**TASK**. Could you write out the material again, beginning at the line that has "645x415 pixels. At" and stopping after the line that has "coord(102,31)", replacing "sidebar" with "side panel" and leaving everything else unchanged?

**GIVEN DATA**.
#####
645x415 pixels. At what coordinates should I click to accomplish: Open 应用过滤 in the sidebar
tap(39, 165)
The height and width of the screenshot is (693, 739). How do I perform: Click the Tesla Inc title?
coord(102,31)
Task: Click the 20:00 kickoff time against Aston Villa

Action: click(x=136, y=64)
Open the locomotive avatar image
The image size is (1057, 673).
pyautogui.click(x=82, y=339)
#####
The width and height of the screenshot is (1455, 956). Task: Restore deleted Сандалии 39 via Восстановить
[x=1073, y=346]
#####
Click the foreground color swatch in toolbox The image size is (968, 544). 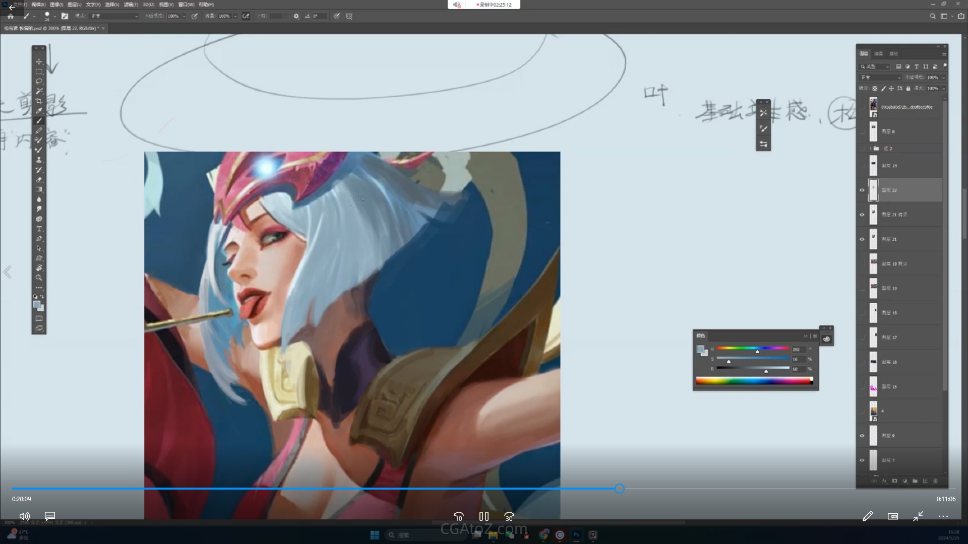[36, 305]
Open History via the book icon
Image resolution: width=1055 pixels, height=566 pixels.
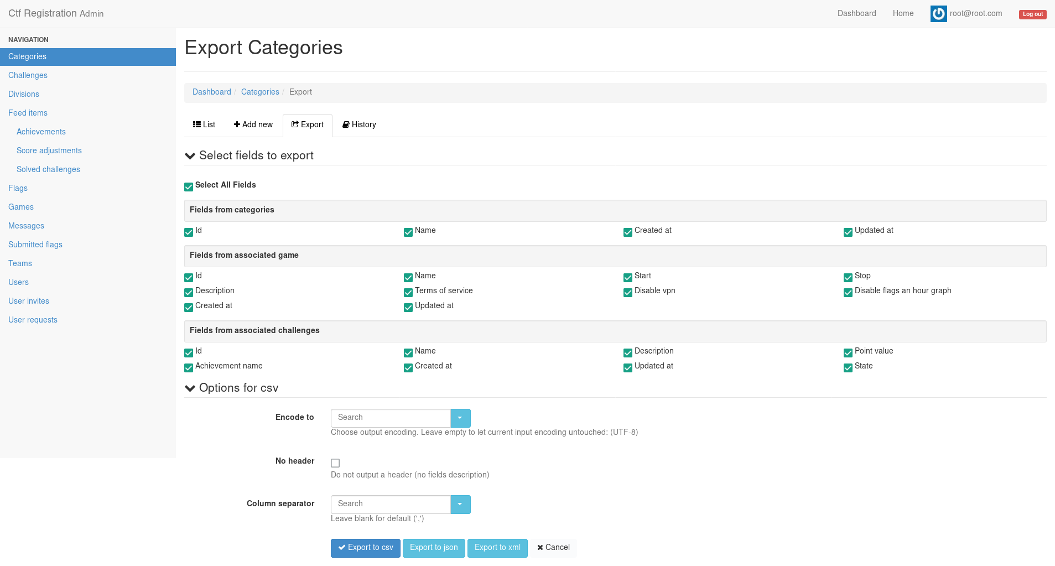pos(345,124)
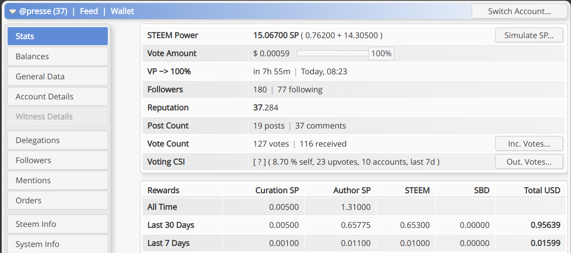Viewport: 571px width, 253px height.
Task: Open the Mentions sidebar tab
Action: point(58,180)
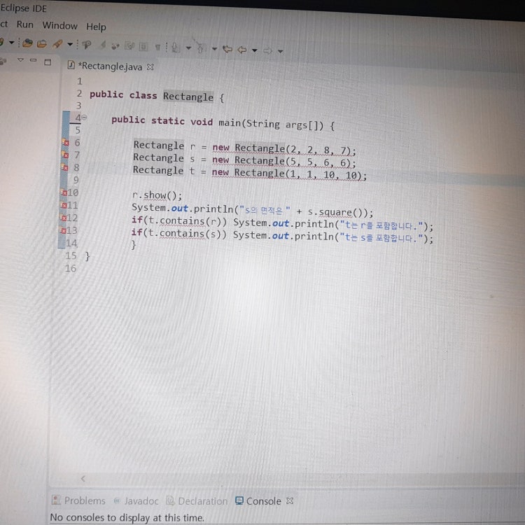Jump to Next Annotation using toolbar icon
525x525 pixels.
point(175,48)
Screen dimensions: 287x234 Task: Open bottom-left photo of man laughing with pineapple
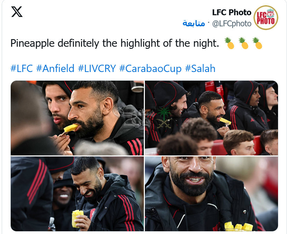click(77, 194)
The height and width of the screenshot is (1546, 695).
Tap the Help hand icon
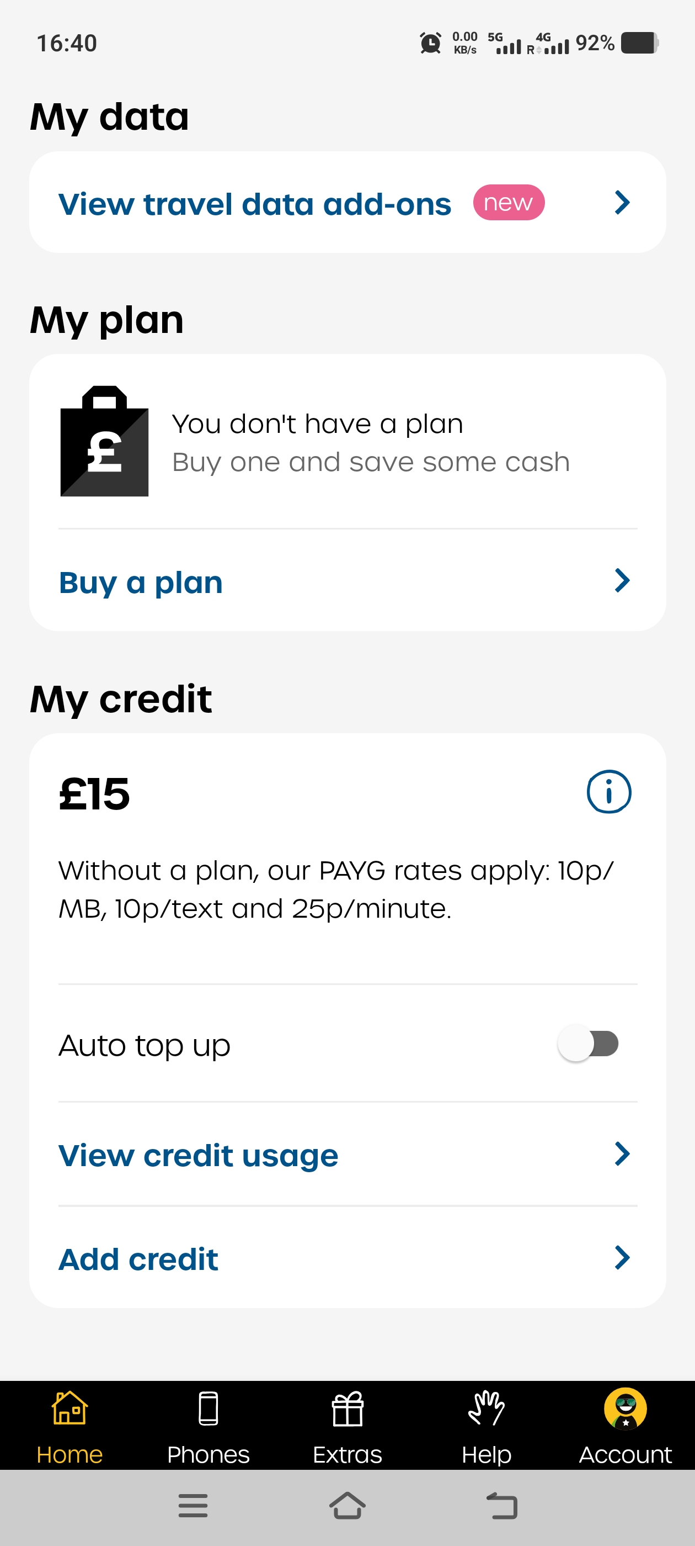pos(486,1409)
#####
**EXPECTED ANSWER**.
645x415 pixels. At what coordinates should I click to accomplish: Open 应用过滤 in the side panel
tap(39, 165)
The height and width of the screenshot is (693, 739). How do I perform: Click the Tesla Inc title?
coord(102,31)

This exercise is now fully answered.